_Problem to solve:_
Nothing should be omitted: restate the full listing word for word.
● ● ● ● ●
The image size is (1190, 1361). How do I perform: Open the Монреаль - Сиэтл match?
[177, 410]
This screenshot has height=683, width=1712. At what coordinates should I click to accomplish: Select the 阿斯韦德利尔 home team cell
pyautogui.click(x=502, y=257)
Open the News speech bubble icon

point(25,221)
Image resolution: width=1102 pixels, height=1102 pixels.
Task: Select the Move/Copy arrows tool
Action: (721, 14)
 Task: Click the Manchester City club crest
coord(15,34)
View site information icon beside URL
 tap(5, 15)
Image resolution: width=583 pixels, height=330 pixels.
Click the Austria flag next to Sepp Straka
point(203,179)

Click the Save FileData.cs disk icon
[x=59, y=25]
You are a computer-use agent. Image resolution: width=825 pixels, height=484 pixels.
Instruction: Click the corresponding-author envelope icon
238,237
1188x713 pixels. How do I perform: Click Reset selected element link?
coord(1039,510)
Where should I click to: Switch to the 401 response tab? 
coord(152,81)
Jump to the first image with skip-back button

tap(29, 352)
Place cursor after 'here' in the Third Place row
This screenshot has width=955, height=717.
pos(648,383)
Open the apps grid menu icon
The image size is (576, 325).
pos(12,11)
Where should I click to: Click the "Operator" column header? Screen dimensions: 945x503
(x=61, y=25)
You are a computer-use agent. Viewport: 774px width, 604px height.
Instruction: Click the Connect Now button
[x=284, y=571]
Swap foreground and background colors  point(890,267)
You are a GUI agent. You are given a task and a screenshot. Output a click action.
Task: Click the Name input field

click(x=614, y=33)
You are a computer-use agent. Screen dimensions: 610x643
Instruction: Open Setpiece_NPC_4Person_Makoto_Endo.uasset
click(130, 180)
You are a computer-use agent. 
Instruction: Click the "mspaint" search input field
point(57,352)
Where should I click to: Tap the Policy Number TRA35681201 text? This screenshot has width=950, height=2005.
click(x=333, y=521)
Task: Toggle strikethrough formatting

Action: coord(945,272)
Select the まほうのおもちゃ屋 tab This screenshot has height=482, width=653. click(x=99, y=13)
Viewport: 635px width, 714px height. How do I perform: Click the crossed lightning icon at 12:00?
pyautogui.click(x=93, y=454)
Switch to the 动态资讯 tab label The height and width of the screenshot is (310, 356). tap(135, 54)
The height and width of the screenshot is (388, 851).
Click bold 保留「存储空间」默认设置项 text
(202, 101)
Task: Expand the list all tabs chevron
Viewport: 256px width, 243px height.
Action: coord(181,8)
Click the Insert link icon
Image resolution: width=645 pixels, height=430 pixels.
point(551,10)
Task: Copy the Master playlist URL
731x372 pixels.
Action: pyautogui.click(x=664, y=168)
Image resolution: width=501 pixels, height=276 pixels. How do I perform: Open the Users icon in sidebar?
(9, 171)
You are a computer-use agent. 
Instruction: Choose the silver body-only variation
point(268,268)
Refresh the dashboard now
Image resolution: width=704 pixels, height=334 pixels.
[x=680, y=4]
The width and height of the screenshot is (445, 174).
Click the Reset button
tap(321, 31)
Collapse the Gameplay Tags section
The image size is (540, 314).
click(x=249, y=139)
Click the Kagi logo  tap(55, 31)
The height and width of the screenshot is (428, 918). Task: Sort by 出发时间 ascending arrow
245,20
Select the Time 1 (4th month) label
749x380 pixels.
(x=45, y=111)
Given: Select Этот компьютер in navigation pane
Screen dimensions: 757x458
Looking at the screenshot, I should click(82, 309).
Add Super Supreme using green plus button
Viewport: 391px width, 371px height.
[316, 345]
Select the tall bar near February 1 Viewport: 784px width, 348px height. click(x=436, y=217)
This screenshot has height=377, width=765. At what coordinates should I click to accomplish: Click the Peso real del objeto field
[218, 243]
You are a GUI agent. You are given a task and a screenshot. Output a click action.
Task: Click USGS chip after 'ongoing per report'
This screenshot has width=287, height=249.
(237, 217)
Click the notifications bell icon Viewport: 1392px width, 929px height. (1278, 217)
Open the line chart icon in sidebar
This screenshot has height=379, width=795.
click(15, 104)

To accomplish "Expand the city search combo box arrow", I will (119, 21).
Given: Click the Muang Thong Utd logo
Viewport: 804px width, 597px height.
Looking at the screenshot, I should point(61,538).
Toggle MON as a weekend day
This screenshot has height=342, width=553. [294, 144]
● ● ● ● ●
_Written solution:_
The image size is (1190, 1361). How do I perform: Open the Монреаль - Сиэтл match?
[177, 410]
This screenshot has height=683, width=1712. At what coordinates should I click to accomplish: Select the 阿斯韦德利尔 home team cell
pyautogui.click(x=502, y=257)
Open the News speech bubble icon

point(25,221)
Image resolution: width=1102 pixels, height=1102 pixels.
Task: Select the Move/Copy arrows tool
Action: (721, 14)
 Task: Click the Manchester City club crest
coord(15,34)
View site information icon beside URL
 tap(5, 15)
Image resolution: width=583 pixels, height=330 pixels.
Click the Austria flag next to Sepp Straka
point(203,179)

Click the Save FileData.cs disk icon
[x=59, y=25]
You are a computer-use agent. Image resolution: width=825 pixels, height=484 pixels.
Instruction: Click the corresponding-author envelope icon
238,237
1188x713 pixels. How do I perform: Click Reset selected element link?
coord(1039,510)
Where should I click to: Switch to the 401 response tab? 
coord(152,81)
Jump to the first image with skip-back button

tap(29, 352)
Place cursor after 'here' in the Third Place row
This screenshot has width=955, height=717.
pos(648,383)
Open the apps grid menu icon
The image size is (576, 325).
pos(12,11)
Where should I click to: Click the "Operator" column header? Screen dimensions: 945x503
(x=61, y=25)
You are a computer-use agent. Viewport: 774px width, 604px height.
Instruction: Click the Connect Now button
[x=284, y=571]
Swap foreground and background colors  point(890,267)
You are a GUI agent. You are given a task and a screenshot. Output a click action.
Task: Click the Name input field

click(x=614, y=33)
You are a computer-use agent. Screen dimensions: 610x643
Instruction: Open Setpiece_NPC_4Person_Makoto_Endo.uasset
click(130, 180)
You are a computer-use agent. 
Instruction: Click the "mspaint" search input field
point(57,352)
Where should I click to: Tap the Policy Number TRA35681201 text? This screenshot has width=950, height=2005.
click(x=333, y=521)
Task: Toggle strikethrough formatting

Action: coord(945,272)
Select the まほうのおもちゃ屋 tab This screenshot has height=482, width=653. click(x=99, y=13)
Viewport: 635px width, 714px height. How do I perform: Click the crossed lightning icon at 12:00?
pyautogui.click(x=93, y=454)
Switch to the 动态资讯 tab label The height and width of the screenshot is (310, 356). tap(135, 54)
The height and width of the screenshot is (388, 851).
Click bold 保留「存储空间」默认设置项 text
(202, 101)
Task: Expand the list all tabs chevron
Viewport: 256px width, 243px height.
Action: coord(181,8)
Click the Insert link icon
Image resolution: width=645 pixels, height=430 pixels.
point(551,10)
Task: Copy the Master playlist URL
731x372 pixels.
Action: pyautogui.click(x=664, y=168)
Image resolution: width=501 pixels, height=276 pixels. How do I perform: Open the Users icon in sidebar?
(9, 171)
You are a computer-use agent. 
Instruction: Choose the silver body-only variation
point(268,268)
Refresh the dashboard now
Image resolution: width=704 pixels, height=334 pixels.
[x=680, y=4]
The width and height of the screenshot is (445, 174).
Click the Reset button
tap(321, 31)
Collapse the Gameplay Tags section
The image size is (540, 314).
click(x=249, y=139)
Click the Kagi logo  tap(55, 31)
The height and width of the screenshot is (428, 918). Task: Sort by 出发时间 ascending arrow
245,20
Select the Time 1 (4th month) label
749x380 pixels.
(x=45, y=111)
Given: Select Этот компьютер in navigation pane
Screen dimensions: 757x458
Looking at the screenshot, I should click(82, 309).
Add Super Supreme using green plus button
Viewport: 391px width, 371px height.
[316, 345]
Select the tall bar near February 1 Viewport: 784px width, 348px height. click(x=436, y=217)
This screenshot has height=377, width=765. At what coordinates should I click to accomplish: Click the Peso real del objeto field
[218, 243]
You are a GUI agent. You are given a task and a screenshot. Output a click action.
Task: Click USGS chip after 'ongoing per report'
This screenshot has width=287, height=249.
(237, 217)
Click the notifications bell icon Viewport: 1392px width, 929px height. (1278, 217)
Open the line chart icon in sidebar
This screenshot has height=379, width=795.
click(15, 104)

To accomplish "Expand the city search combo box arrow", I will (119, 21).
Given: Click the Muang Thong Utd logo
Viewport: 804px width, 597px height.
Looking at the screenshot, I should point(61,538).
Toggle MON as a weekend day
This screenshot has height=342, width=553. [294, 144]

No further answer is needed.